A report by the EU on the progress made by Turkey as a candidate country suggests that the day was still a long way off. The report, published last week, said that while Ankara had re-started political reforms, especially with a wide-ranging overhaul of the constitution passed by a referendum in September, there were many problems still to be tackled, among them continuing restrictions of the freedom of speech.
In order to complete its negotiations with Brussels, Turkey has to adopt more than 100,000 pages of EU legislation, known as the acquis communautaire. Membership talks deal with 35 different chapters, ranging from political criteria to economic, social and administrative issues. Since the start of negotiations in 2005, Turkey has opened talks on 13 chapters, but a total of 18 chapters have been blocked by the EU as a whole and by two member states, Cyprus and France, individually, because of the ongoing Cyprus conflict and because of general objections to Turkey’s membership bid. With the adoption of a so-called National Programme for the EU in 2007, Turkey vowed to work for the fulfilment of European criteria regardless of the progress made in Brussels. Mr Bagis said that his country was working on implementing EU demands in all chapters, including those where talks are currently blocked. According to the National Programme, Turkey will have imported the EU acquis into its own laws by the end of 2013.
The view that Turkey may be close to fulfilling the technical side of the EU negotiations adds to a growing self-confidence in Ankara, already boosted by an economic boom and a growing political weight of the country in the region. Some politicians in Europe knew by now that “the EU needs Turkey more then Turkey needs the EU”, Mr Bagis said. A recent poll showed that support for EU membership in Turkey had dropped to 38 per cent, down from 73 per cent in 2004.
After talks with Turkey’s leaders earlier this month, a high-ranking western European politician said the government of Recep Tayyip Erdogan, the prime minister, was taking a critical look at the question whether the continuation of membership talks made sense at all, given the resistance to Turkey’s bid within the EU.
“My impression is that Erdogan wants to decide in the next parliamentary term whether things will go on with the EU nor not,” the politician said on condition of anonymity.
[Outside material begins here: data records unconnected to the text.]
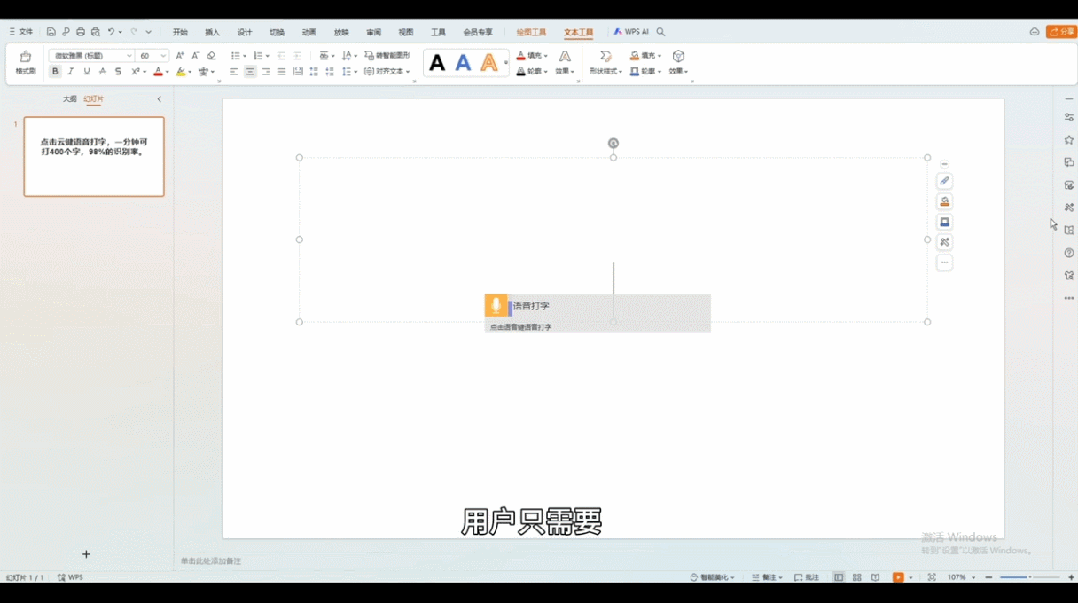
Task: Click the WPS AI search magnifier icon
Action: point(661,32)
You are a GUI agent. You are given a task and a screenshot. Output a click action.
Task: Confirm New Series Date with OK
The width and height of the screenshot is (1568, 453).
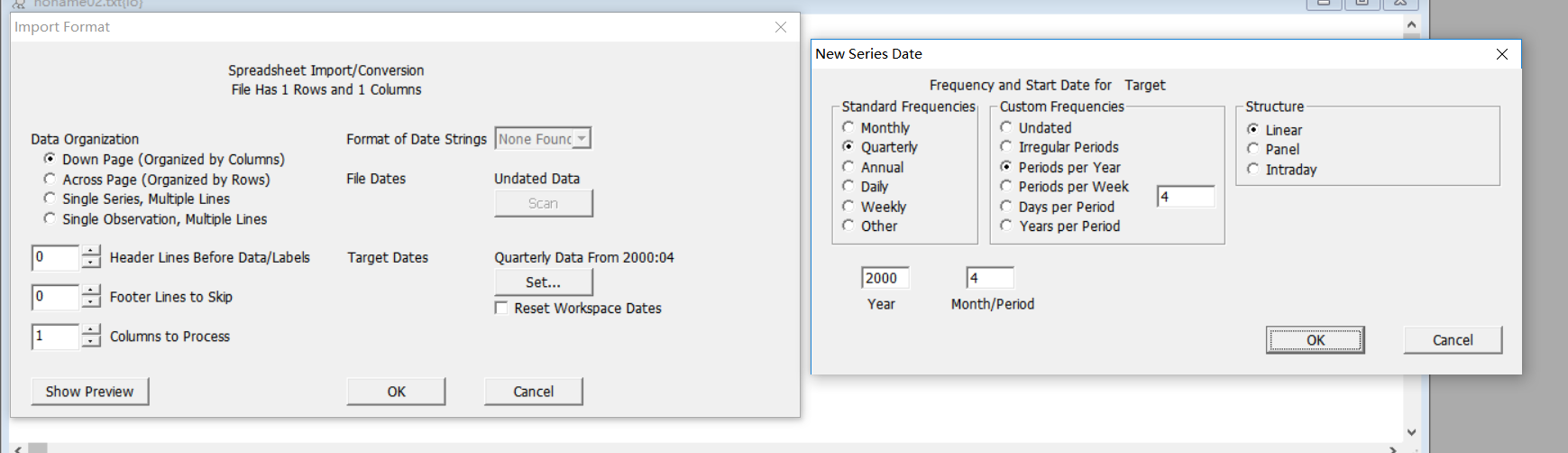1315,340
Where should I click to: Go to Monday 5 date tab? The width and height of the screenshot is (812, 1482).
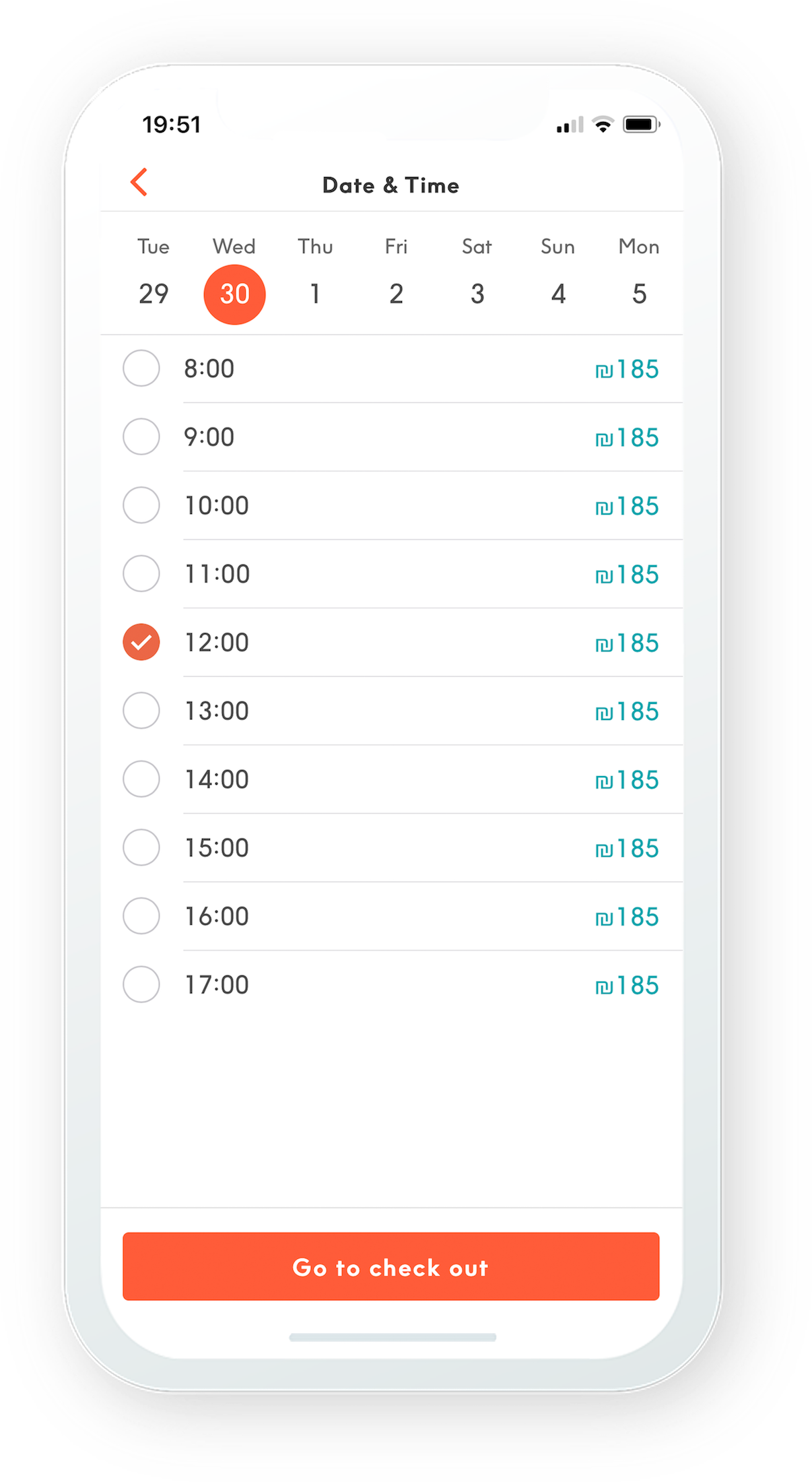pyautogui.click(x=639, y=294)
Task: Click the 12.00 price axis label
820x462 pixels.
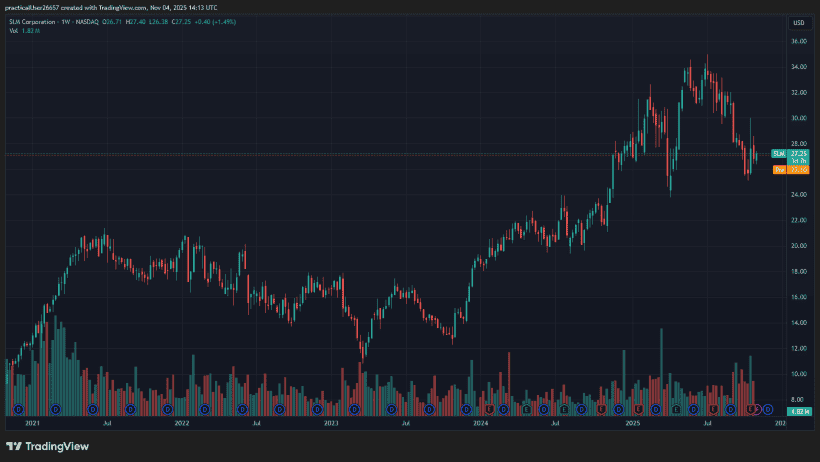Action: click(798, 348)
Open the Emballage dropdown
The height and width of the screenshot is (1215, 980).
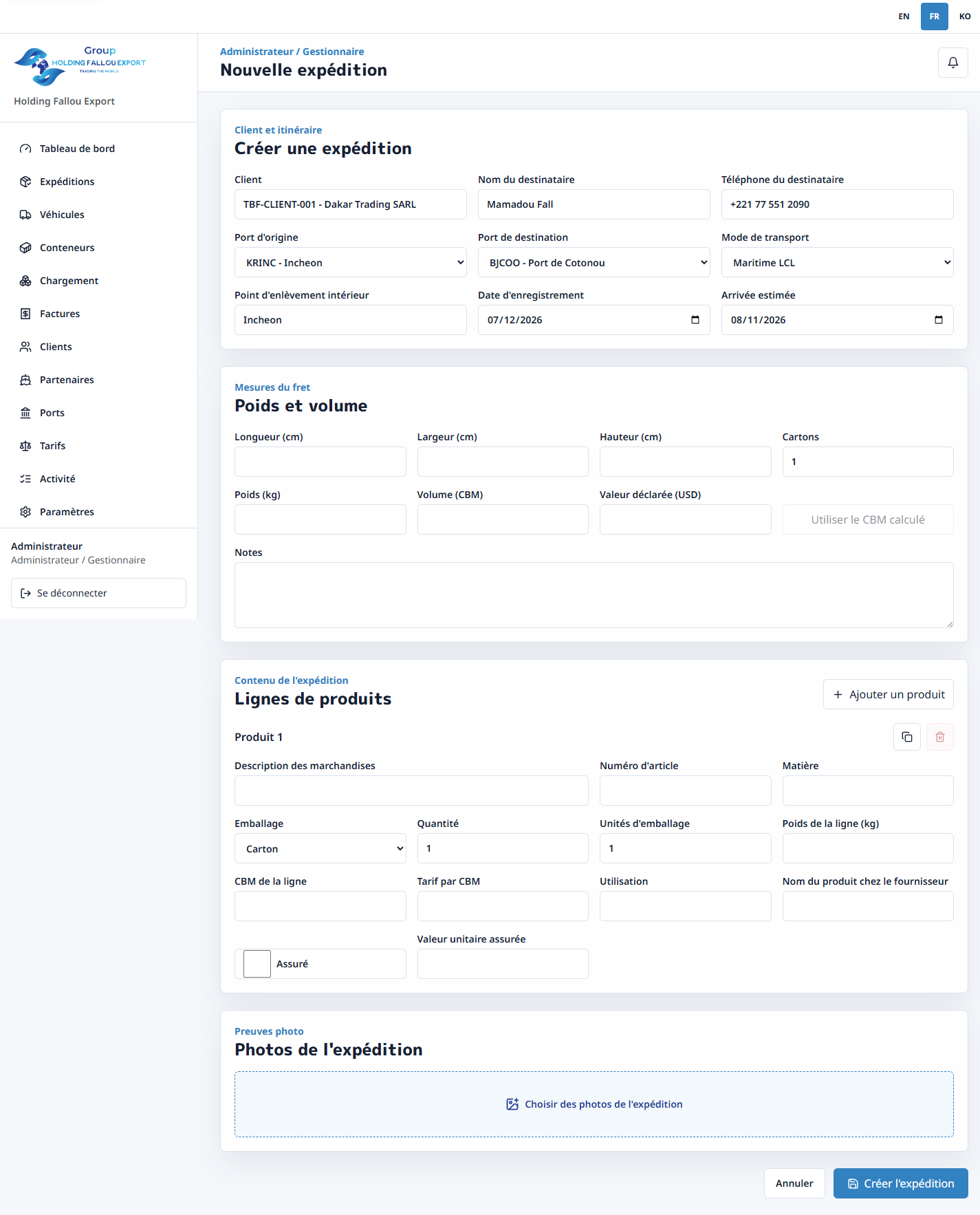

Turkish voters will elect a new parliament for a five-year term in June. Turkish diplomats have warned EU negotiations could grind to a halt before that because of the unresolved conflict on Cyprus.
But some observers argue that neither the EU nor Turkey would be interested in breaking off the talks. “The overwhelming majority of EU member states still see Turkish accession as a potential boon to Europe,” the European Stability Initiative, or ESI, a think tank based in Berlin, Brussels and Istanbul, said in a recent analysis. “The Turkish government still sees the accession process as a boon to Turkey.”
ESI noted that Turkey’s EU negotiations could only be stopped if Turkey walked away from the table or if EU states decided to suspend the talks. Even given Turkish complaints about an unfair treatment by Europe and the rejection of Turkey’s bid in some EU countries, both scenarios appeared unlikely, the study said. “Today’s relationship between Turkey and the EU is like a Catholic marriage: divorce is not an option for either side.”